Après Athis et ma quasi dernière place, Ecouves et mon abandon, voici Briouze qui tourne mal. Mon amour propre n’a plus de propre que le nom. Cette année 2007, c’est vraiment l’Annus Horribilis !

Je ressors de ma haie et je trottine péniblement. Francine me double pour la deuxième fois quelle championne !
Une dame à la carrure de déménageur voit que je ne suis plus très frais. Elle me conseille gentiment de faire un tour en marchant pour récupérer. Je n’ai pas le choix.

Excellent conseil, après un quatorzième tour en musardant, je redémarre bien plus lucide. Je sais que je n’aurai aucun mal à atteindre les quinze tours. Francine me passe une troisième fois et je la félicite sans arrière-pensée, le sport est une grande école d’humilité.

Je vais plus vite et je rattrape la bienfaitrice qui m’a donné un si bon conseil. Elle aussi est calcinée comme pas mal de monde. Beaucoup marchent, les relayeurs nous décoiffent en passant. Quelques-uns nous encouragent gentiment.
C’est la fin, j’ai décidé de rester avec cette dame si sympathique qui se révèle fort bavarde et qui, tout en souffrant me narre ses différents trails : Tchimbé Raid  à la Martinique, la Diagonale des Fous, les Templiers dont je courus la même édition (Ah, la mer de nuages au petit matin …).

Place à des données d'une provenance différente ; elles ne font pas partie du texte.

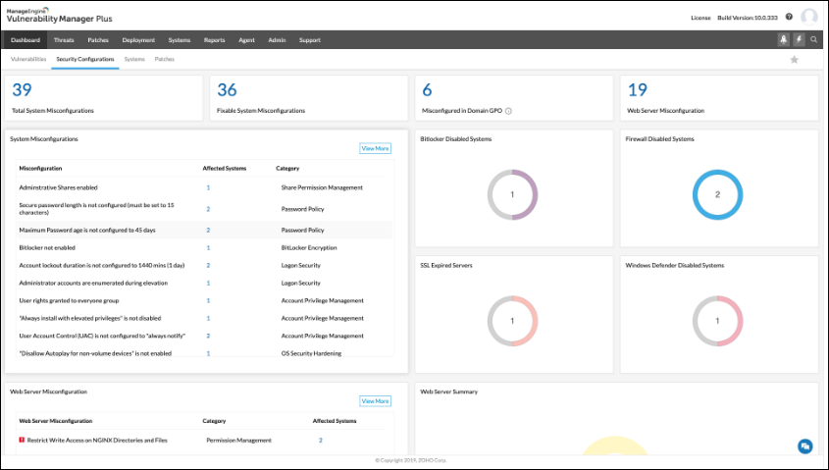The width and height of the screenshot is (829, 470).
Task: Switch to the Patches sub-tab
Action: click(165, 60)
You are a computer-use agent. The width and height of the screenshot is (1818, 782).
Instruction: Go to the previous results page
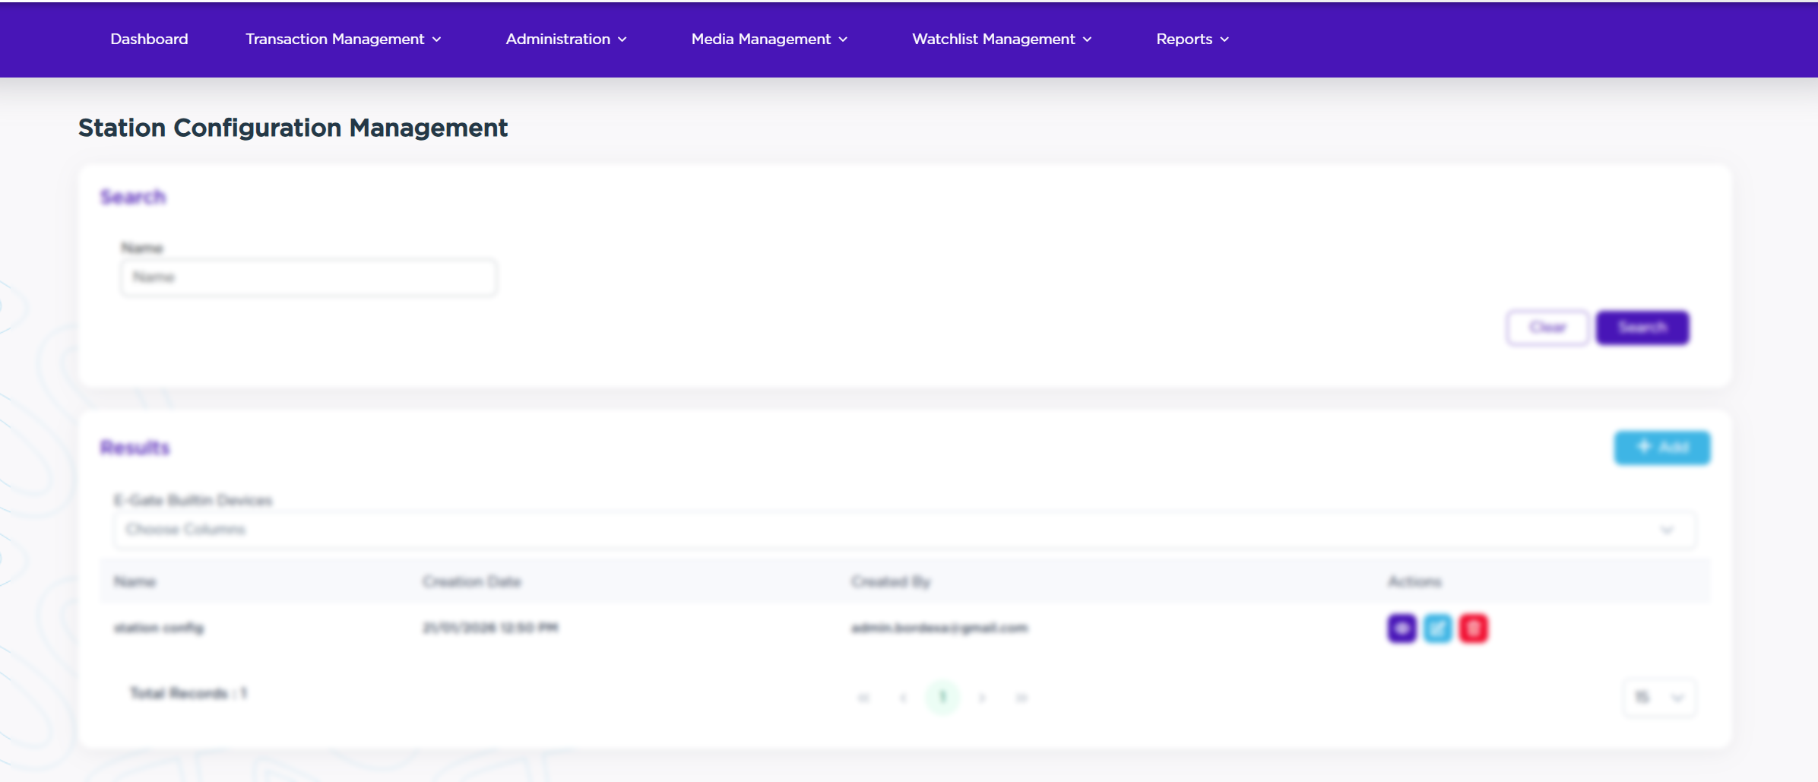903,698
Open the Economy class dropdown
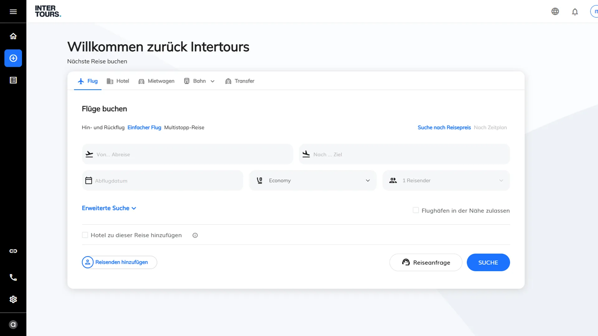598x336 pixels. click(x=313, y=180)
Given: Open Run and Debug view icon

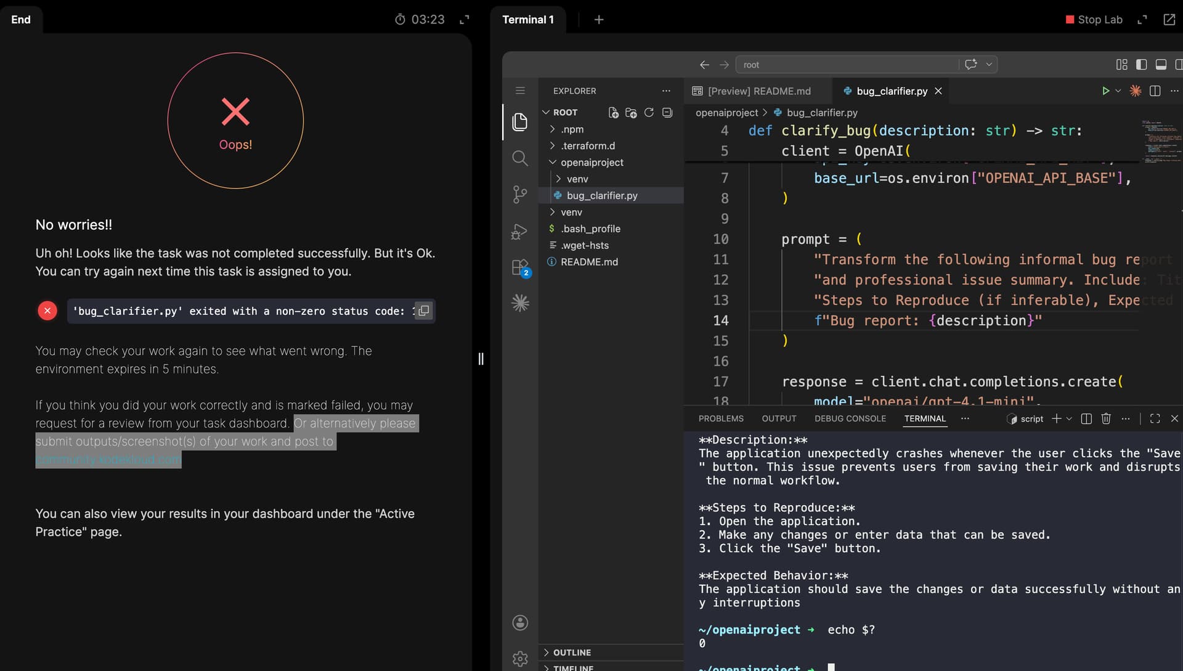Looking at the screenshot, I should point(519,232).
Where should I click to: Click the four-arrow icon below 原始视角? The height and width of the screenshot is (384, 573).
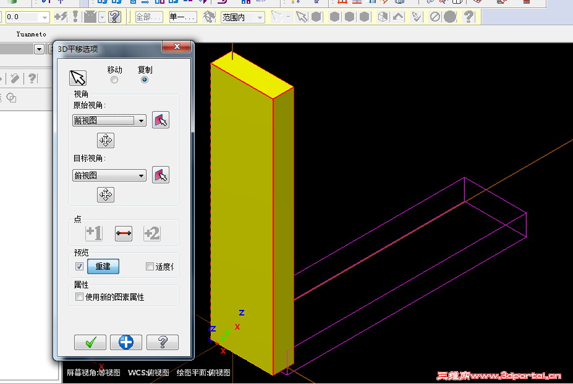point(106,140)
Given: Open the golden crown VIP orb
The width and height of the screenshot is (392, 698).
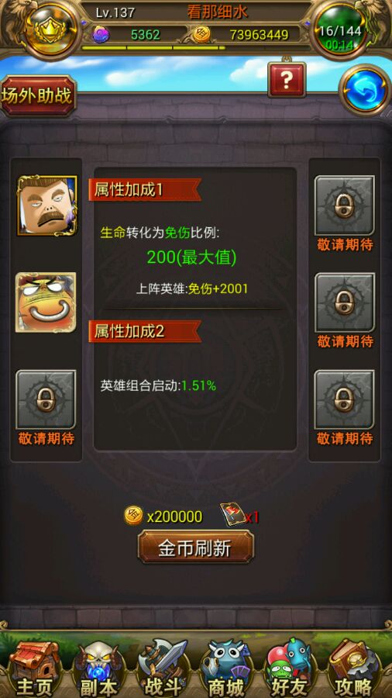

 La ligne d’arrivée, mon accompagnatrice me fait une virile poignée de main de basketteur (son sport d’origine) et va retrouver son mari. Je m’assois en attendant Vincent. Je retrouve Runner 14 plus frais que moi malgré les Foulées des Bistrots courues la veille.
Je vois Francine entrer dans l’ambulance, le teint terreux. Elle a payé sa victoire un bon prix mais elle s’en remettra.
Vincent arrive, il a fait 17 tours et atteint son objectif. Il est aussi bien fatigué et nous décidons de rentrer malgré l’excellente ambiance qui règne en cette fin de course.

J’ai eu mal mais je reviendrai. Seul ou en équipe, je ne sais pas encore. Il faut que j’en parle à Mustang.
Euh, demain je crois que je ne vais pas faire le Lutin en forêt d’Ecouves avec mes copains et ma Josette, un peu de repos s’impose.